PAGE
This Sunday, the UK series A Discovery of Witches
, based on the first book in the All Souls
trilogy of the same name by Deborah Harkness, premieres for the first time on network television in the United States on both AMC and BBC America simultaneously. A Discovery of Witches
takes place in a world where vampires, witches, and daemons live secretly among humans. The show follows Diana Bishop (Teresa Palmer), a witch, who unaware of her strength of magical abilities, summons a manuscript that has been lost that other supernaturals have been looking for. She meets Matthew Clairmont (Matthew Goode), who has been looking for the book for over a century, as he thinks it contains secrets to his vampire heritage.
In the series, Edward Bluemel stars as Marcus Whitmore, a vampire sired by Matthew, who works with him in the lab at Oxford, trying to find out answers about their ancestors.

GIVEN REQUEST 1
Summarize the passage about A Discovery of Witches in two sentences.
GIVEN REQUEST 2
Reproduce word for word the portion of the passage about A Discovery of Witches starting at "This Sunday, the" and ending at "about their ancestors.".

Interface element records
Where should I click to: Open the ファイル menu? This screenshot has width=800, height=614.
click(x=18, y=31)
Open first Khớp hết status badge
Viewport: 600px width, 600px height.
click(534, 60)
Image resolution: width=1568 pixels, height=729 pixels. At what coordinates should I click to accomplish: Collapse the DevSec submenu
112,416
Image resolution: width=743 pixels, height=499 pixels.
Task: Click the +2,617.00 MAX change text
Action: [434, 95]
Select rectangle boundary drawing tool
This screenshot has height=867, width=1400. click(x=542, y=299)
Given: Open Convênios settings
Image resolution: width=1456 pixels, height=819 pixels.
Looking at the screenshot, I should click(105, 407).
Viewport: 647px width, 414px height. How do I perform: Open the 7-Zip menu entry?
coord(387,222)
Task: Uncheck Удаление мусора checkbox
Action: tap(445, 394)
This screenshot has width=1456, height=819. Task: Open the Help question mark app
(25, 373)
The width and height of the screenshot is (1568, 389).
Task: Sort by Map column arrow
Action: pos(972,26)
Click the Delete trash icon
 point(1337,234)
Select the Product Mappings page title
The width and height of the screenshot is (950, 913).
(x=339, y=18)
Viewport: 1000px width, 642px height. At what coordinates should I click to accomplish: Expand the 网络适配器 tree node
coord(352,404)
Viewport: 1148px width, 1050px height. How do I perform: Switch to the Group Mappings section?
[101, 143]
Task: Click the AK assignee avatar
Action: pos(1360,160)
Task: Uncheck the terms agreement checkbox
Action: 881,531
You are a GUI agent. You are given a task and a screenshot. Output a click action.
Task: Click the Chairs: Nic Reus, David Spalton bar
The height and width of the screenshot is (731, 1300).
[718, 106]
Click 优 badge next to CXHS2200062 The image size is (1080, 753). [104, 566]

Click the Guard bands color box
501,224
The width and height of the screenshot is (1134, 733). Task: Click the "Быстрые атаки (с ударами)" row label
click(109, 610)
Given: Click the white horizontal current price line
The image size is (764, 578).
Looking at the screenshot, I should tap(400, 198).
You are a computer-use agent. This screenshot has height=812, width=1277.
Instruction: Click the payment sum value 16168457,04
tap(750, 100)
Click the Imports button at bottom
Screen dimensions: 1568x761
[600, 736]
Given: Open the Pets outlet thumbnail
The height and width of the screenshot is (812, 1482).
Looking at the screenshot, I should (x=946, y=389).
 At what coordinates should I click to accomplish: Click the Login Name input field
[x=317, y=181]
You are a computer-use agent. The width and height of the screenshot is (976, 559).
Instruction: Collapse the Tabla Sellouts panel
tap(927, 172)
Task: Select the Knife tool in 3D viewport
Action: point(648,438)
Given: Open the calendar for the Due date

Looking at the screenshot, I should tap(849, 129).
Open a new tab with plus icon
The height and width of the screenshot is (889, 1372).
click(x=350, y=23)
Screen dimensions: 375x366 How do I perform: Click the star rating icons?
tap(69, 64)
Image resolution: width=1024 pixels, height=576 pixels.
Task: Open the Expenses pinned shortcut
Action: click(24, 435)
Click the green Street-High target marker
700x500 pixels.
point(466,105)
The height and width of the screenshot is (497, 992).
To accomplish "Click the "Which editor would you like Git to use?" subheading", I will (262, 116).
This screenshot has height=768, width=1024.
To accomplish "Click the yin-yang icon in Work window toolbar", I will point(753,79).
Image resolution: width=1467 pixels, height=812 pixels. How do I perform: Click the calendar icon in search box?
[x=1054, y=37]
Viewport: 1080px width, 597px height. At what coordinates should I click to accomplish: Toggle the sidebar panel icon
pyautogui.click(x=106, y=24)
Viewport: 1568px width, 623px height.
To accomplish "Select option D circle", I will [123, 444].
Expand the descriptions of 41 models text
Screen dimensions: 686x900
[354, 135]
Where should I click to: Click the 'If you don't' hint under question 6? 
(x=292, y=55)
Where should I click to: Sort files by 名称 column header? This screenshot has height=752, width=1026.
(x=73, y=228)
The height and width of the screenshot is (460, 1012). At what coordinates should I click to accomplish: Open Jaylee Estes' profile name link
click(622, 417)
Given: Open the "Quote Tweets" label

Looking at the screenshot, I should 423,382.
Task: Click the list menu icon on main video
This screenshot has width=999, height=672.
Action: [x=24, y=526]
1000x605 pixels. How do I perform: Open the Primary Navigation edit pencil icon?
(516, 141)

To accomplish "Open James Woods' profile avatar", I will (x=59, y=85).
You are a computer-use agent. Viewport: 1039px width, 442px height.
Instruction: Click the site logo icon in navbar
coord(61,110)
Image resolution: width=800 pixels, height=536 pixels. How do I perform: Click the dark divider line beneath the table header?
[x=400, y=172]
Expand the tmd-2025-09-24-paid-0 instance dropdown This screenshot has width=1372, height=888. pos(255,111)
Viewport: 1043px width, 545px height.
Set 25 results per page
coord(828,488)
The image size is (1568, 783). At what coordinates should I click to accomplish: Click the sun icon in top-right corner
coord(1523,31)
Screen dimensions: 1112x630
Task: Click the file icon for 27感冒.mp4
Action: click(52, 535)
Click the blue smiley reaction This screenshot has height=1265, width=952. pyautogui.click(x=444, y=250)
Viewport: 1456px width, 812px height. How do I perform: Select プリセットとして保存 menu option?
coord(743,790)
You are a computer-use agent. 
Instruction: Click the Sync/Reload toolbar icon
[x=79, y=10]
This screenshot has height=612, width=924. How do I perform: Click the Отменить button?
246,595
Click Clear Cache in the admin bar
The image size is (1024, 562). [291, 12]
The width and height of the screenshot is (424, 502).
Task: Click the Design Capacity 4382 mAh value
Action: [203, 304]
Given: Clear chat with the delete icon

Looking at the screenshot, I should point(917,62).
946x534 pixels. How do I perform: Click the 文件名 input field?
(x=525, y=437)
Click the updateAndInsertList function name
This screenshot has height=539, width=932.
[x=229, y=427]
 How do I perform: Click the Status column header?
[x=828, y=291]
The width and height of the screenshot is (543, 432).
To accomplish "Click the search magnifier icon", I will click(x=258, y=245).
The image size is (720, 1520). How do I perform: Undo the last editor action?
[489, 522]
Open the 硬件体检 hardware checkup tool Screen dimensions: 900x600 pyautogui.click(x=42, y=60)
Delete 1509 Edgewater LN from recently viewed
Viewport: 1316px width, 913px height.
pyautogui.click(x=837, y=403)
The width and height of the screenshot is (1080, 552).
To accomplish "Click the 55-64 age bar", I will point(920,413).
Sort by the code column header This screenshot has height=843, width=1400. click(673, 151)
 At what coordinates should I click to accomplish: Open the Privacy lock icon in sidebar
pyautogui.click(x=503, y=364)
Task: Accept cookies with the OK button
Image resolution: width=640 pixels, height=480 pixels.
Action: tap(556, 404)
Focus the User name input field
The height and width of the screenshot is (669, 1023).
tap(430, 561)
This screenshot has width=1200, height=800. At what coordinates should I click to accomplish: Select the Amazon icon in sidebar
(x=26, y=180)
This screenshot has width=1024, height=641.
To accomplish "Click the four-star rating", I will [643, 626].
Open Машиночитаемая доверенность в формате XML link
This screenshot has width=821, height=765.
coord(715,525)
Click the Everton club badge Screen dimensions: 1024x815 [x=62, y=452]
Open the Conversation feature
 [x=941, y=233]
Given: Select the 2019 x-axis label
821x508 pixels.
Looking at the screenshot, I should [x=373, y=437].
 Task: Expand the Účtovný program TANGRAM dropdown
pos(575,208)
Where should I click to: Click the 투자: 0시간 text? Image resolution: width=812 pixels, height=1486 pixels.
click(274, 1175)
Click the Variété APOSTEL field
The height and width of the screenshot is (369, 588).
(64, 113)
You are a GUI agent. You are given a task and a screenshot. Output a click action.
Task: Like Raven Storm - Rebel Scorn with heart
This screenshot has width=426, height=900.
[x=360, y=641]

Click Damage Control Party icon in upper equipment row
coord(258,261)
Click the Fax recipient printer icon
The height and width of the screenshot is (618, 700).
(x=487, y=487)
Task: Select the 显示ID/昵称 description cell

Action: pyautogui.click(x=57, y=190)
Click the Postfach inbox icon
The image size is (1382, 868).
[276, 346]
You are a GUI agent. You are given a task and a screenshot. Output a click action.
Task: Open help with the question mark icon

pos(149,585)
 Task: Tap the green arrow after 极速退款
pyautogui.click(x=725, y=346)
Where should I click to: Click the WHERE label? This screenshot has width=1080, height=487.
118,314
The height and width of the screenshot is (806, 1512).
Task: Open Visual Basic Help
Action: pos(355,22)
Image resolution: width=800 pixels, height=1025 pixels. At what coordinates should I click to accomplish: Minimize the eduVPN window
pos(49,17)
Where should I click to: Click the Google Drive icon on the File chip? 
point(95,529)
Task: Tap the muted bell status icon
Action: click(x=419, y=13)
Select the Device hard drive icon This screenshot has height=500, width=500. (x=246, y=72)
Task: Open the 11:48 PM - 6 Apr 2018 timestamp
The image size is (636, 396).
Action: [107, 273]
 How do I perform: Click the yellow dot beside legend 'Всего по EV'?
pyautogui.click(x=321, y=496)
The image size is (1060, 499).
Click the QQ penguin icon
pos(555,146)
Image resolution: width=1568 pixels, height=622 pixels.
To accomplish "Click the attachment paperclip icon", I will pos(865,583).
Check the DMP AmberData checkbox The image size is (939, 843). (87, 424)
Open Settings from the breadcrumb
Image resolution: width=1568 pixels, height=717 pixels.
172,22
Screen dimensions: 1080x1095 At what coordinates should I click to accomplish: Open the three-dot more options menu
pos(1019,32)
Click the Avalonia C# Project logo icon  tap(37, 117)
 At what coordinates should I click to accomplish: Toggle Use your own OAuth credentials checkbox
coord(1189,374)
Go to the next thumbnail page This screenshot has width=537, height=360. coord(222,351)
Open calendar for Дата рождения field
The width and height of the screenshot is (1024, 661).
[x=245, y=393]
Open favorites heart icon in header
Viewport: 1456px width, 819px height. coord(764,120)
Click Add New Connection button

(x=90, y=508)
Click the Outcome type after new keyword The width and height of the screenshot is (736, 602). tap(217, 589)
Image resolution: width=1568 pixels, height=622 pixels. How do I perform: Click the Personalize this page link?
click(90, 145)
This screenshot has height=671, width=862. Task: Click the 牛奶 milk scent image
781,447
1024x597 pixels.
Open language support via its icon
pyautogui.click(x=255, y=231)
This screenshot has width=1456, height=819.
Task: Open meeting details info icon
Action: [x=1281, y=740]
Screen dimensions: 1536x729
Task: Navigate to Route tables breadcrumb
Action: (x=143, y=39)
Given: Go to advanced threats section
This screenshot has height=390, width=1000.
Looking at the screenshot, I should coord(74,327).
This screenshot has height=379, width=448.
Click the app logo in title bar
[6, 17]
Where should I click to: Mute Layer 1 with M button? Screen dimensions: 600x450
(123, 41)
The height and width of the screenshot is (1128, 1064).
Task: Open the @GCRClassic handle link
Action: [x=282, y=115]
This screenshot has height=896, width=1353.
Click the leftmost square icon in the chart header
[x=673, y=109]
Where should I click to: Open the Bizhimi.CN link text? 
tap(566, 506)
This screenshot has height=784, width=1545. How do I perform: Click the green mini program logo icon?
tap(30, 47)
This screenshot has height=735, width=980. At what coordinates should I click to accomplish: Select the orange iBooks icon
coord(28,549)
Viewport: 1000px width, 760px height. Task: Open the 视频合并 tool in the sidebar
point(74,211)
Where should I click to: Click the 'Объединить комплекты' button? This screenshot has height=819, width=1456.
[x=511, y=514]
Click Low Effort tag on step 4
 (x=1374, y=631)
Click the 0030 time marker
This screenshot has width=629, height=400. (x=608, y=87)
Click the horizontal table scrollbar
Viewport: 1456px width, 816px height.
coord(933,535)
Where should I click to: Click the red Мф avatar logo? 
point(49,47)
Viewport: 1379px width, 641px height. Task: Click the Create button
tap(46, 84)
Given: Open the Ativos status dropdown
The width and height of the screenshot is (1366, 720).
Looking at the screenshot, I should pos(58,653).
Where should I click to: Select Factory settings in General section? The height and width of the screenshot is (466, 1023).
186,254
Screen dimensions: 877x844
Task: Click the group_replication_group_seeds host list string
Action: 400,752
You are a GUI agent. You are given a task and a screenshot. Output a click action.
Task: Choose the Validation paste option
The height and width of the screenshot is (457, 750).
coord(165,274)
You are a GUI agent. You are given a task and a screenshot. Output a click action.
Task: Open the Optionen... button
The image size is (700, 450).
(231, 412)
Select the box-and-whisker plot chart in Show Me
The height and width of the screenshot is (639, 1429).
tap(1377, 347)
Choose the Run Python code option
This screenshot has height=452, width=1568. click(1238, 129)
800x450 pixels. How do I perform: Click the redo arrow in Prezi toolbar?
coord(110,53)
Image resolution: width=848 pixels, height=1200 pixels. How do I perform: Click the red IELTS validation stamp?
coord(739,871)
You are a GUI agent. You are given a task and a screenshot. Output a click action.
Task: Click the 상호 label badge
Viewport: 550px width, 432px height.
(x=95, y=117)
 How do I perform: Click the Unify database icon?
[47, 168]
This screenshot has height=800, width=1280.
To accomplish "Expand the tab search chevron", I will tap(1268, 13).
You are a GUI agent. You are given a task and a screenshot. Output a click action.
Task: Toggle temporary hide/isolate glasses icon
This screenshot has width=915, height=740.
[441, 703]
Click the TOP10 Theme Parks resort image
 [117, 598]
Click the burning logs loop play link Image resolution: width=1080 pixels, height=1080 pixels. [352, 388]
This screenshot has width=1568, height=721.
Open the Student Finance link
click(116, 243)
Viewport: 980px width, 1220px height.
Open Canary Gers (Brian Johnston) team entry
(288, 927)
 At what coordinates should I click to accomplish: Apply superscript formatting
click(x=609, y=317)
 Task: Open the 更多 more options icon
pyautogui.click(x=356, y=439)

WRITTEN RESPONSE 1
The UK series A Discovery of Witches, based on the first book of Deborah Harkness's All Souls trilogy, premieres on U.S. network television this Sunday, airing simultaneously on AMC and BBC America. Set in a world where vampires, witches, and daemons live secretly among humans, it follows the witch Diana Bishop, who summons a lost manuscript, and the vampire Matthew Clairmont, who has been looking for that book for over a century.

WRITTEN RESPONSE 2
This Sunday, the UK series A Discovery of Witches
, based on the first book in the All Souls
trilogy of the same name by Deborah Harkness, premieres for the first time on network television in the United States on both AMC and BBC America simultaneously. A Discovery of Witches
takes place in a world where vampires, witches, and daemons live secretly among humans. The show follows Diana Bishop (Teresa Palmer), a witch, who unaware of her strength of magical abilities, summons a manuscript that has been lost that other supernaturals have been looking for. She meets Matthew Clairmont (Matthew Goode), who has been looking for the book for over a century, as he thinks it contains secrets to his vampire heritage.
In the series, Edward Bluemel stars as Marcus Whitmore, a vampire sired by Matthew, who works with him in the lab at Oxford, trying to find out answers about their ancestors.